_Exercise_
Nothing more is wanted than an exact repeat of the data below.

Data listing START

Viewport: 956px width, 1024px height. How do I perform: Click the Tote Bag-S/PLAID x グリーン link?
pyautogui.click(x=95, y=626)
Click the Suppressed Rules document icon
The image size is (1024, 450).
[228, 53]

Data listing END

_Solution to this task_
Viewport: 956px width, 1024px height. How do I perform: Click the Tote Bag-S/PLAID x グリーン link?
pyautogui.click(x=95, y=626)
Click the Suppressed Rules document icon
The image size is (1024, 450).
[228, 53]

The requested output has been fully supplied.